Fig. 8 graphically illustrates a method of reading data from a compact tree. The data item 
associated with each compact tree node has some implicit type. The possible types depend on the 
nature of the raw document and its encoding. For example, in a tree created from an XML document, 
the data item associated with a node may be of type element, attribute, text, or a variety of other types 
defined by XML grammar. 

However, the types of elements stored in a document typically do not correspond to the 
storage types which are operated on by programs. Programs operate on primitive data types of 
various lengths, such as chars, integers, pointers and structured data elements built from these 
primitive types. Moreover, the same types may be stored differently in different computers. For 
example, integers may be stored with different byte orders. Because of these differences, it is 
generally not possible to treat a data element contained in a raw document as if it were one of the 
internal types used by a program. For example, if a program has the address in memory of some 
element of a raw document, it cannot typically treat this as the address of some structured data type 
understood by the program. Instead, programs which wish to operate on raw document data need 
some component to convert back and forth (serialize and deserialize) the data between raw document 
storage data and structured, typed, data. Since compact document trees use the raw document to 
store all of the document data, reading or writing any data element from the tree requires 
deserialization or serialization of the raw document data. 
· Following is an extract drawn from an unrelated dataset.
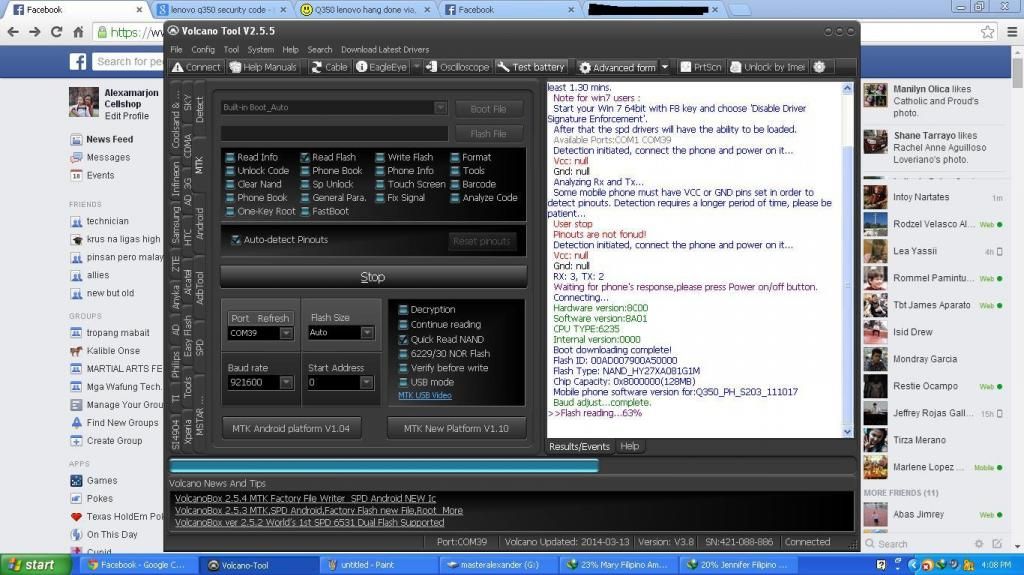Toggle the Auto-detect Pinouts checkbox

click(236, 240)
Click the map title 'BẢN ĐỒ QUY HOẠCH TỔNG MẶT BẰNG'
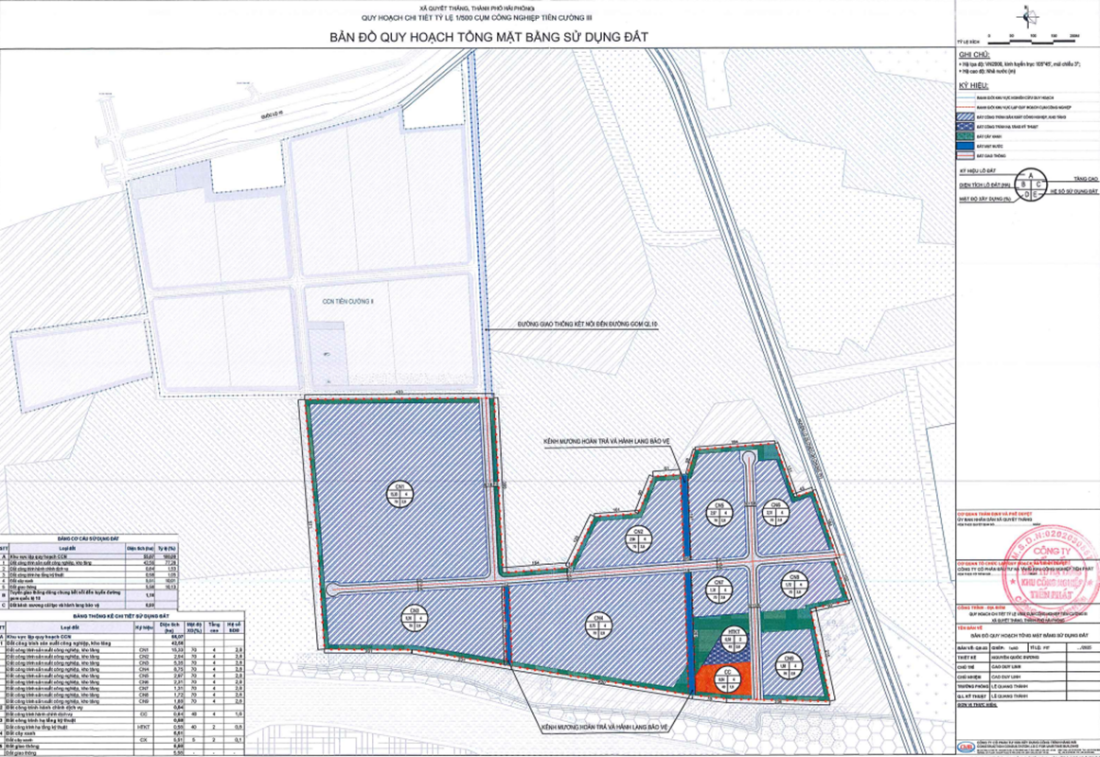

In order to read the data from a compact tree, the tree is associated with a set of type 
deserializers, only one of which is shown in Fig. 8 and each of which is capable of decoding raw data 
of a specific type by reading the raw document buffer at the location of the data item. A type 
deserializer would typically be implemented as a software component and function so that it can be 
called with the location of an item of raw data and return the data values associated with that item. 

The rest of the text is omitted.